-- 本文 --
>>

クラシック音楽という西洋の文化を長いこと学んできましたが、日本の文化についても知りたくなってお茶を習い始めました。和室での所作や四季折々を感じられるしきたりなど、奥深さを感じることがたくさんあります。茶器とお茶碗の取り合わせの妙など、日本人らしい細やかなセンスを目の当たりにして感動しますね。型があるからこそ自由なのだという発想にも心を奪われますし、素晴らしいお道具が出てきたときにはちょっとした質感の違いから本物の価値を知ることもでき、音楽に通じるものも多いのだろうなと感じたこともありました。お茶も音楽も繰り返し何度も体験することで理解が深まりますし、おそらく共通点も多いと思うのです。そういった日々考えていることや、音楽についてのいろいろな思い、ちょっと笑っていただけるエピソードや子供の頃のことなどをまとめ、『ピアニストはおもしろい』という本を書きました(春秋社刊)。執筆しながらあらためて自分を見つめ直すことができましたので、これを機にますます演奏が深まればいいなと思っています。

<<

-- 必要な作業 --
1. お茶と音楽について語る本文で、『ピアニストはおもしろい』という本にまとめたとされている事柄をすべて挙げてください。
2. お茶と音楽について語る本文を、最後の文のあとから引き継いで書き進めてください。
このあとに続くデータ行は、どの作業にも使いません。

-- データ行 --
>>

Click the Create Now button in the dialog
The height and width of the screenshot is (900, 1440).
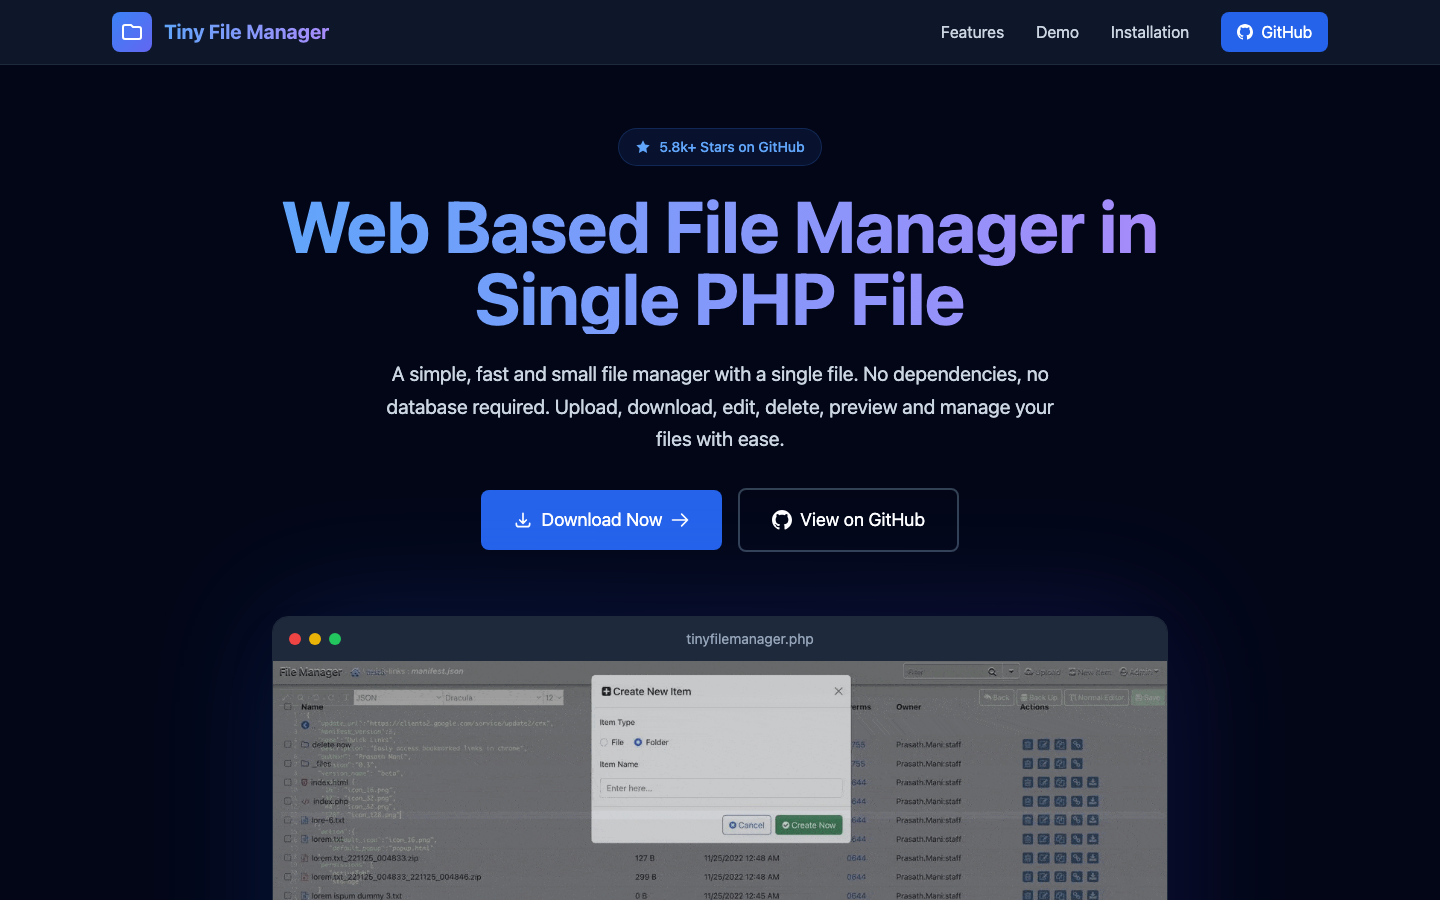808,825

<<

-- 作業別の解答 --
1.
・日々考えていること
・音楽についてのいろいろな思い
・ちょっと笑っていただけるエピソード
・子供の頃のこと

2.
プロフィール

取材・文オヤマダアツシ

音楽ライター。音楽家のインタビュー記事、コンサートのプログラムノート等を中心に執筆。
『ぶらあぼ』『ぴあクラシック』『モーストリー・クラシック』『ショパン』等で記事を執筆するほか、クラシック音楽の魅力を伝える音楽講座なども担当。
著書に『ロシア音楽はじめてブック』(アルテスパブリッシング刊)。共著は多数。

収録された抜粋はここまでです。